Having waited for today, I eagerly looked up the Times of India, New Delhi for the beautiful insights on the festival of the day, which I grew up with reading. Sadly there was no mention of Navroze today, either on the first page (where it usually is), nor in the rest of the paper.
I was surfing the net in a bid to understand more about Parsi traditions when I chanced on Uma Vishnu's superbly written 'Being Parsi' in the 'Indian Express' uploaded by Arzan Sam Wadia. It really gave me an insight on Zorastrianism in Delhi.
A dear friend of mine is a Parsi (not in Delhi). In my quest to evolve a multfaithed personality I hope to visit the Parsi Anjuman - the only one of its kind in Delhi - at Bahadur Shah Zafar marg after work.

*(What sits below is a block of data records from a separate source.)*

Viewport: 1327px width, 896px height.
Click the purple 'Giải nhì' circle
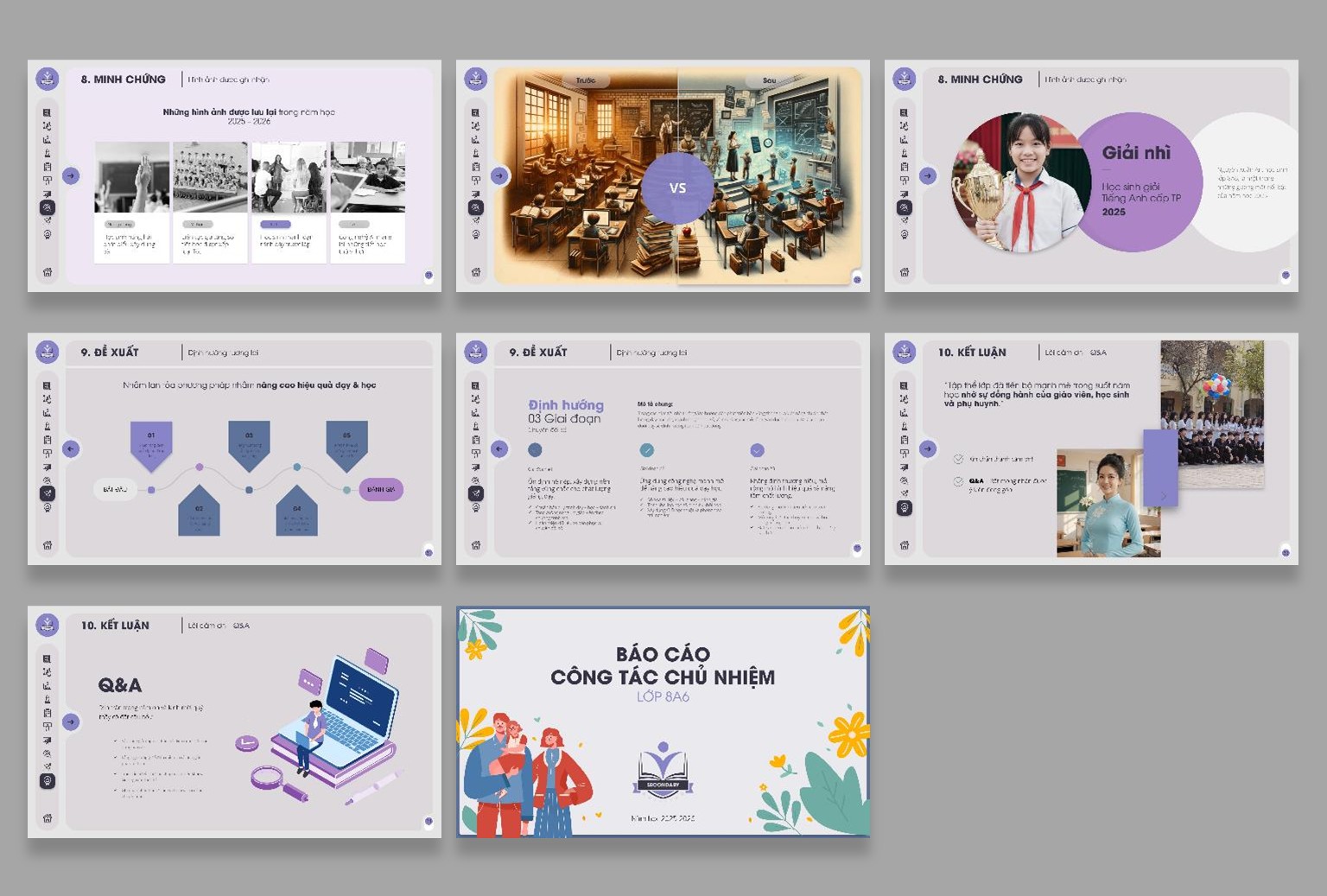[x=1139, y=181]
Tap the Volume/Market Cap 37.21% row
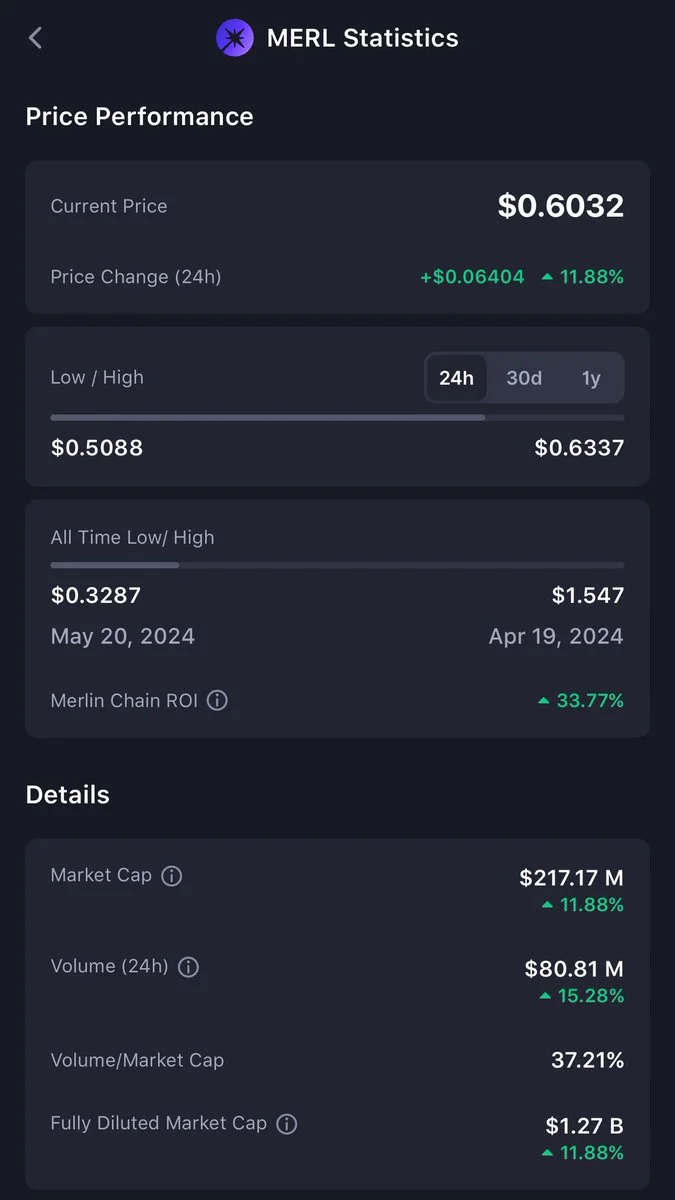Image resolution: width=675 pixels, height=1200 pixels. [337, 1060]
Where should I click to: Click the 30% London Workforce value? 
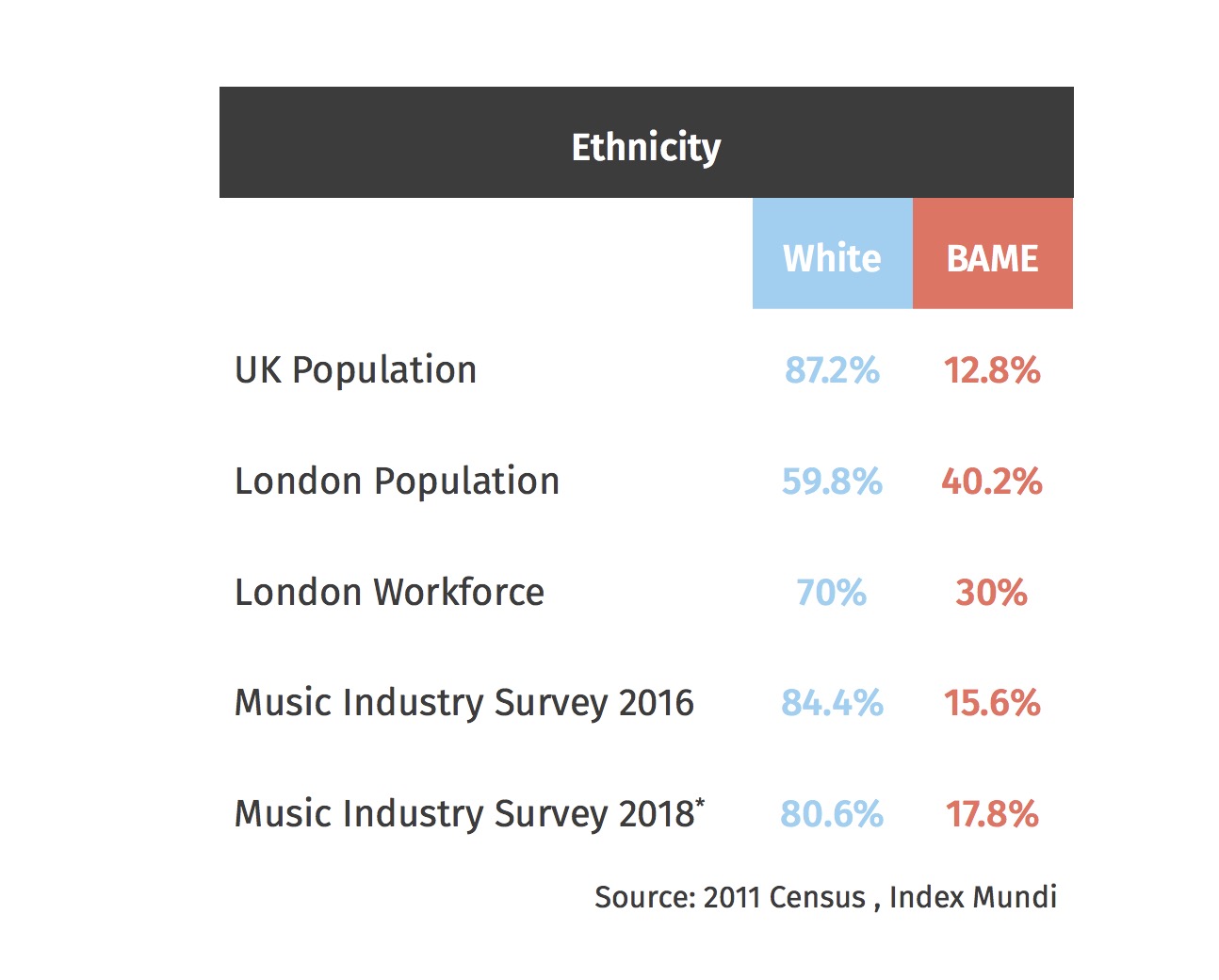991,593
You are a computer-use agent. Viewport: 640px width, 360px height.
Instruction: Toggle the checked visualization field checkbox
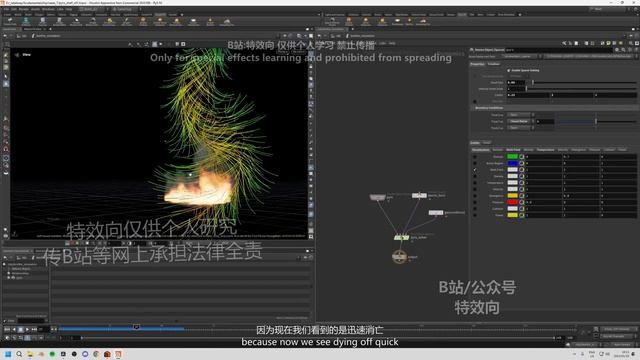pyautogui.click(x=475, y=169)
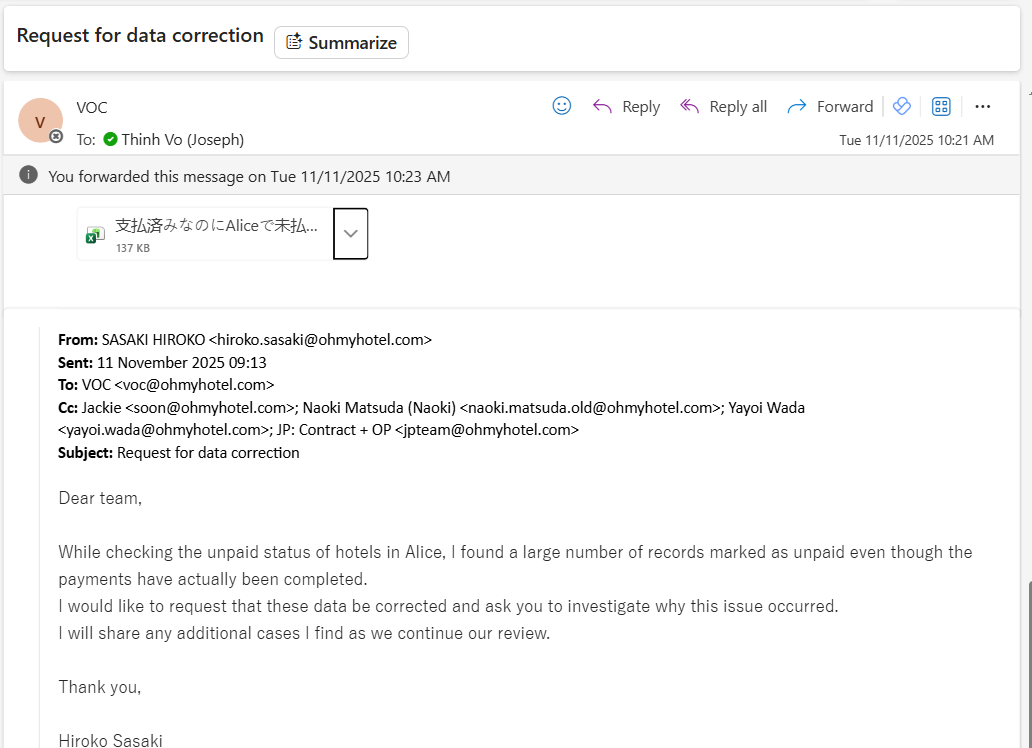Viewport: 1032px width, 748px height.
Task: Click the Reply all double-arrow icon
Action: click(689, 106)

My last brush with a relic of the community was at Diu when I came upon a Parsi structure for the dead overlooking the Arabian sea (See my blog on Diu).
The Parsis fled Persia (modern day Iran) and landed on the coast of Sanjan in Gujarat in the year 936 AD. The story goes that the then king Jadhav Rana welcomed them but said there was no place in his kingdom to accommodate them. To illustrate this the king showed them a goblet filled with milk. An elder of the Parsis asked for some sugar and mixed it with the milk without spilling it. The point was not lost on the king. He let them stay provided they gave up arms. In return they asked that no non-Parsi be allowed into the precincts where the sacred fire (ahura badshah) was kept. The king agreed. To this day the practice is observed.
May I be touched today by the special fire at dusk.
But the day shall not end before I break bread with Prof Malik from Srinagar who has invited me for a delectable mutton biryani at 'Dastarkhan Karim' at Nizammuddin. Since we plan an early dinner I want to also step in to the mausoleum of Delhi's greatest Urdu poet nearby, viz. Mirza Ghalib.
Passing by the 'Dar-i-meher'on BSZ marg I glanced at the signage on the courtyard wall which said 'Parsi Rest House.' The tranquil surrounding in pinkish-red structures could not be the site of the famous fire temple which I had read so much about, could it? Not on Navroz, surely. There was no sign at all of festivity. I moved on. But finding nothing up front I dipped into an article on the precincts againg and I walked back to the 'Dar-i-meher.'
The gateman challenged me. I said I wanted to visit the fire temple. He dubiously let me in. As I took in the surroundings I noticed as one steeped inside the sanctuary with the Rest House on the left, the fire temple on the right tucked away behind a facade in front. On the far right white-clothed tables were being arranged for the dinner event to mark the occasion. A Scorpio drove up and a well-dressed Parsi eyed me as though I had no business to be there. This was perhaps right.
Earlier I had looked up Delhiparsis on the net and spoke to Mrs Bagli, the convenor, asking if I could attend the events that evening to mark Navroz. 'I have a dear friend who is a Parsi,' I began. Silence. 'Can I come this evening - I am not a Parsi.' 'But your friend is,' Mrs Bagli reasoned. 'Yes, but she is not in Delhi,' I explained. 'Oh, this is a private function,' she said. And there the matter ended.
As I meandered around the place I spied the aforesaid watchman striding towards me with uncommon zeal and asking pointedly what my purpose was there. Finding the ambience unsuitable for reflection I made my way towards the exit gate. 'Are you a Parsi?' the watchman asked. 'No, I said.' 'Then you will not be allowed to enter the fire temple,' the watchman said in Hindi. I rested my case and was glad to be out of the arena - but not before I photographed the sacred horse on the inner side of the courtyard wall.